Data records:
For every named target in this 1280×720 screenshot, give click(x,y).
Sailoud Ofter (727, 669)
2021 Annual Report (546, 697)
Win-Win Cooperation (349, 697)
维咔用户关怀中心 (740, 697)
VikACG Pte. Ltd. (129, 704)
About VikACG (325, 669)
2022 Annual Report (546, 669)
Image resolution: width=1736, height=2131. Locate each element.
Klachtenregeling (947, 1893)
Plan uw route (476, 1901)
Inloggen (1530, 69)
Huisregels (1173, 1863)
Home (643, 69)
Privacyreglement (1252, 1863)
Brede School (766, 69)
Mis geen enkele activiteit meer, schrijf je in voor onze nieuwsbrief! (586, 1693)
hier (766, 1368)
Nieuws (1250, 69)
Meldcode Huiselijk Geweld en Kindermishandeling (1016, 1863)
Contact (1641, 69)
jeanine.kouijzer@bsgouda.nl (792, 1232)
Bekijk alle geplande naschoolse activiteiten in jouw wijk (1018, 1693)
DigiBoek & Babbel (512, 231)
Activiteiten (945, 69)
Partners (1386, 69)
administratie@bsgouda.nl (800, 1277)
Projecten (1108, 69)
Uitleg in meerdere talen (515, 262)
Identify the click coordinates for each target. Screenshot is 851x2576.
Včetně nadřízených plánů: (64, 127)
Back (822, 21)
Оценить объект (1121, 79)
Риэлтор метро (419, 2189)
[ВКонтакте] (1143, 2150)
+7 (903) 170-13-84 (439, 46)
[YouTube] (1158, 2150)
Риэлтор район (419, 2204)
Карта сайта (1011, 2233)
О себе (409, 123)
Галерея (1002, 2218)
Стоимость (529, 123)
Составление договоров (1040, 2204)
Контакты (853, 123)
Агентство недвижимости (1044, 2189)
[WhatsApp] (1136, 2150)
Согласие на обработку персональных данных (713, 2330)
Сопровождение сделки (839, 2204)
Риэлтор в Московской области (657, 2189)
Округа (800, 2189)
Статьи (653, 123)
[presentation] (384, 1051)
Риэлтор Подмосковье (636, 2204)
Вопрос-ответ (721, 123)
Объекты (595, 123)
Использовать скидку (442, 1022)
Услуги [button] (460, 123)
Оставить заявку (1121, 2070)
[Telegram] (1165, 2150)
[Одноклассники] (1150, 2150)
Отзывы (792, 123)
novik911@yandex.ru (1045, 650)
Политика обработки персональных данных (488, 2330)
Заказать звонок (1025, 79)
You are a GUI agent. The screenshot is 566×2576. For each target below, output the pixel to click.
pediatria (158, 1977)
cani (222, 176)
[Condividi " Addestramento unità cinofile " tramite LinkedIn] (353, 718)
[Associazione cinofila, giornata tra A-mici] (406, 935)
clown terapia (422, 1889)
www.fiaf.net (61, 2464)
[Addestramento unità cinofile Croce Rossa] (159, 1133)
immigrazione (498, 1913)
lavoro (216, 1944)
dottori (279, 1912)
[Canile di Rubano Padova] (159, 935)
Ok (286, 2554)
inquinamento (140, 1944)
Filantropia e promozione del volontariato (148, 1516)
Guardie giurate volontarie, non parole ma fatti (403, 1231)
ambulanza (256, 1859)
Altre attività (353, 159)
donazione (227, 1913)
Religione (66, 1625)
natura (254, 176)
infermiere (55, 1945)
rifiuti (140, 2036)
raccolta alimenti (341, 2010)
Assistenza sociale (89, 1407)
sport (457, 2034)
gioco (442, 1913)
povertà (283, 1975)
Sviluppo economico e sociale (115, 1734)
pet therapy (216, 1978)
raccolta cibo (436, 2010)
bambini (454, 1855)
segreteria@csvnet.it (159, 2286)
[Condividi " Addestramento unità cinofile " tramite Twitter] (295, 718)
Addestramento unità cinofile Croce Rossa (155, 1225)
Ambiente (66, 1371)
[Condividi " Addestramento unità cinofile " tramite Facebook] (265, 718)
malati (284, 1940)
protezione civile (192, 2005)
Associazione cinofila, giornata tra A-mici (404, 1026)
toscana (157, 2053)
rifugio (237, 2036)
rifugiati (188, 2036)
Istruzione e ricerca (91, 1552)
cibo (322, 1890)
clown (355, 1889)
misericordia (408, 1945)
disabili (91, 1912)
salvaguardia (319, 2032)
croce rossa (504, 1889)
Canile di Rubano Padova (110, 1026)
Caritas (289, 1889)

Exercise details:
Set the data above down again in full, exactly as it reads.

Answer space:
For every named target in this 1280×720 screenshot, give click(x,y).
Sailoud Ofter (727, 669)
2021 Annual Report (546, 697)
Win-Win Cooperation (349, 697)
维咔用户关怀中心 (740, 697)
VikACG Pte. Ltd. (129, 704)
About VikACG (325, 669)
2022 Annual Report (546, 669)
Image resolution: width=1736, height=2131. Locate each element.
Klachtenregeling (947, 1893)
Plan uw route (476, 1901)
Inloggen (1530, 69)
Huisregels (1173, 1863)
Home (643, 69)
Privacyreglement (1252, 1863)
Brede School (766, 69)
Mis geen enkele activiteit meer, schrijf je in voor onze nieuwsbrief! (586, 1693)
hier (766, 1368)
Nieuws (1250, 69)
Meldcode Huiselijk Geweld en Kindermishandeling (1016, 1863)
Contact (1641, 69)
jeanine.kouijzer@bsgouda.nl (792, 1232)
Bekijk alle geplande naschoolse activiteiten in jouw wijk (1018, 1693)
DigiBoek & Babbel (512, 231)
Activiteiten (945, 69)
Partners (1386, 69)
administratie@bsgouda.nl (800, 1277)
Projecten (1108, 69)
Uitleg in meerdere talen (515, 262)
Identify the click coordinates for each target. Screenshot is 851x2576.
Včetně nadřízených plánů: (64, 127)
Back (822, 21)
Оценить объект (1121, 79)
Риэлтор метро (419, 2189)
[ВКонтакте] (1143, 2150)
+7 (903) 170-13-84 (439, 46)
[YouTube] (1158, 2150)
Риэлтор район (419, 2204)
Карта сайта (1011, 2233)
О себе (409, 123)
Галерея (1002, 2218)
Стоимость (529, 123)
Составление договоров (1040, 2204)
Контакты (853, 123)
Агентство недвижимости (1044, 2189)
[WhatsApp] (1136, 2150)
Согласие на обработку персональных данных (713, 2330)
Сопровождение сделки (839, 2204)
Риэлтор в Московской области (657, 2189)
Округа (800, 2189)
Статьи (653, 123)
[presentation] (384, 1051)
Риэлтор Подмосковье (636, 2204)
Вопрос-ответ (721, 123)
Объекты (595, 123)
Использовать скидку (442, 1022)
Услуги [button] (460, 123)
Оставить заявку (1121, 2070)
[Telegram] (1165, 2150)
[Одноклассники] (1150, 2150)
Отзывы (792, 123)
novik911@yandex.ru (1045, 650)
Политика обработки персональных данных (488, 2330)
Заказать звонок (1025, 79)
You are a GUI agent. The screenshot is 566×2576. For each target below, output the pixel to click.
pediatria (158, 1977)
cani (222, 176)
[Condividi " Addestramento unità cinofile " tramite LinkedIn] (353, 718)
[Associazione cinofila, giornata tra A-mici] (406, 935)
clown terapia (422, 1889)
www.fiaf.net (61, 2464)
[Addestramento unità cinofile Croce Rossa] (159, 1133)
immigrazione (498, 1913)
lavoro (216, 1944)
dottori (279, 1912)
[Canile di Rubano Padova] (159, 935)
Ok (286, 2554)
inquinamento (140, 1944)
Filantropia e promozione del volontariato (148, 1516)
Guardie giurate volontarie, non parole ma fatti (403, 1231)
ambulanza (256, 1859)
Altre attività (353, 159)
donazione (227, 1913)
Religione (66, 1625)
natura (254, 176)
infermiere (55, 1945)
rifiuti (140, 2036)
raccolta alimenti (341, 2010)
Assistenza sociale (89, 1407)
sport (457, 2034)
gioco (442, 1913)
povertà (283, 1975)
Sviluppo economico e sociale (115, 1734)
pet therapy (216, 1978)
raccolta cibo (436, 2010)
bambini (454, 1855)
segreteria@csvnet.it (159, 2286)
[Condividi " Addestramento unità cinofile " tramite Twitter] (295, 718)
Addestramento unità cinofile Croce Rossa (155, 1225)
Ambiente (66, 1371)
[Condividi " Addestramento unità cinofile " tramite Facebook] (265, 718)
malati (284, 1940)
protezione civile (192, 2005)
Associazione cinofila, giornata tra A-mici (404, 1026)
toscana (157, 2053)
rifugio (237, 2036)
rifugiati (188, 2036)
Istruzione e ricerca (91, 1552)
cibo (322, 1890)
clown (355, 1889)
misericordia (408, 1945)
disabili (91, 1912)
salvaguardia (319, 2032)
croce rossa (504, 1889)
Canile di Rubano Padova (110, 1026)
Caritas (289, 1889)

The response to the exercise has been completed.